EPSRC Reference: EP/L002795/1
Title: Multi-version Execution Techniques for Increasing the Reliability and Security of Evolving Software
Principal Investigator: Cadar, Professor C
Other Investigators:
Researcher Co-Investigators:
Project Partners:
Department: Dept of Computing
Organisation: Imperial College London
Scheme: EPSRC Fellowship
Starts: 31 March 2014 Ends: 30 June 2019 Value (£): 978,494
EPSRC Research Topic Classifications:
Computer Sys. & Architecture Software Engineering
EPSRC Industrial Sector Classifications:
Information Technologies
Related Grants:
Panel History:
Panel DatePanel NameOutcome
17 Jul 2013 EPSRC ICT Responsive Mode - July 2013 Announced
03 Sep 2013 ICT Fellowships Interviews Meeting - Sept 13 Announced
Summary on Grant Application Form
One of the distinguishing characteristics of software systems is that they evolve: new patches are committed to software repositories and new versions are released to users on a continuous basis.

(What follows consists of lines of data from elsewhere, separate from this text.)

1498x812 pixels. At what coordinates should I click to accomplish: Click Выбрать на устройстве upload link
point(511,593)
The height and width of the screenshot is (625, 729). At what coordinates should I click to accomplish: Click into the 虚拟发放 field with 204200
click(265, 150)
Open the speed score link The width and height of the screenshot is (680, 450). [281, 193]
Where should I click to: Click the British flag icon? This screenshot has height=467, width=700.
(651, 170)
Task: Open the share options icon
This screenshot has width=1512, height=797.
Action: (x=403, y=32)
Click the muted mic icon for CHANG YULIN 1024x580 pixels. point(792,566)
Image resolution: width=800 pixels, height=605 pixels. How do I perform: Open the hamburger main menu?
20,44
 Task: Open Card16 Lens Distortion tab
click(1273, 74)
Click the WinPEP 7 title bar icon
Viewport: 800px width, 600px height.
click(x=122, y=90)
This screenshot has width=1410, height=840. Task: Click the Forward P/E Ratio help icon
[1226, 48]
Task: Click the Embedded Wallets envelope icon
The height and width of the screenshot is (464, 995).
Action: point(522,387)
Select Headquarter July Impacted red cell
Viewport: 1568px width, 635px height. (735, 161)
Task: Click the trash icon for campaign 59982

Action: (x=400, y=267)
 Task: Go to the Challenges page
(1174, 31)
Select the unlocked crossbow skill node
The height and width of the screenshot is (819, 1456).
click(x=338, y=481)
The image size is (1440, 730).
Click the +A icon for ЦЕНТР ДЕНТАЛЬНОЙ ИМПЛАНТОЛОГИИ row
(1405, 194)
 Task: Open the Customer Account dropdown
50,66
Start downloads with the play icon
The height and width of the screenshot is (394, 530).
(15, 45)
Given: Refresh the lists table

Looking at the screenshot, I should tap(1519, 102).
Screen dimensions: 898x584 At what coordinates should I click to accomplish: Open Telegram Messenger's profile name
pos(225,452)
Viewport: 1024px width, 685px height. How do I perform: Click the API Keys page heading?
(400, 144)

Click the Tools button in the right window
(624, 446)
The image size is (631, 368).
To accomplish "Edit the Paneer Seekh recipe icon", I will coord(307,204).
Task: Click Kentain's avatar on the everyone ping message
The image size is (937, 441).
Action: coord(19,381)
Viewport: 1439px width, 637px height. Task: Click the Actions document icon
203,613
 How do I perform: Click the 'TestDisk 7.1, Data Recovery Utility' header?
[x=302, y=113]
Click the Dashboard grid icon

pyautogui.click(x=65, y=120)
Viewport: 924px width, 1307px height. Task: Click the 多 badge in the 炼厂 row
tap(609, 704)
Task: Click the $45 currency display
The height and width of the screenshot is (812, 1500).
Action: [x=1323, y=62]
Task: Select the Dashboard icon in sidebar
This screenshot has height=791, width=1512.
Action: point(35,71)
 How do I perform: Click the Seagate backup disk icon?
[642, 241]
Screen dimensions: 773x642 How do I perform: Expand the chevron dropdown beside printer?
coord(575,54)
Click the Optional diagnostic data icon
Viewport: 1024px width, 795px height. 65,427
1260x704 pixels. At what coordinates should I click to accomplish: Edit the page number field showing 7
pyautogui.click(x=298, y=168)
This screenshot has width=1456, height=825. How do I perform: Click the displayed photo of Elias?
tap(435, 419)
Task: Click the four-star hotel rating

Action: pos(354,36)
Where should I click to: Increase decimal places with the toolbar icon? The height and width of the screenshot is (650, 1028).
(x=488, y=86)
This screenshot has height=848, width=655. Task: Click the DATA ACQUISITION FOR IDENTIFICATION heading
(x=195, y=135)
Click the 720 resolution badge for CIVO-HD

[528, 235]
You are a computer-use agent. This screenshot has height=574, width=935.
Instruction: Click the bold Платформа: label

Unfortunately, many of these changes bring unexpected failures that break the stability of the system or affect its security, and users face the uncomfortable choice between using an old stable version which misses recent features and bug fixes, and upgrading to a new version which improves the software in certain ways, only to introduce other bugs and security vulnerabilities.

In this fellowship, I plan to investigate novel techniques for improving the reliability and security of evolving software, based on the idea of combining the execution of multiple software versions in such a way as to increase the reliability and security of the "multi-version" application and eliminate a large number of common bugs introduced by software updates.

This is an ambitious proposal, which presents several challenges spanning the areas of software engineering, computer systems, and security: understanding how software evolves, and particularly the effects of incorrect updates on software evolution; addressing the technical challenges of multi-version execution such as creating an application-level sandboxing environment and devising lightweight record and replay techniques; designing error recovery strategies that effectively combine different software versions; and determining the applicability of multi-version execution to the different types of applications and code changes encountered in practice.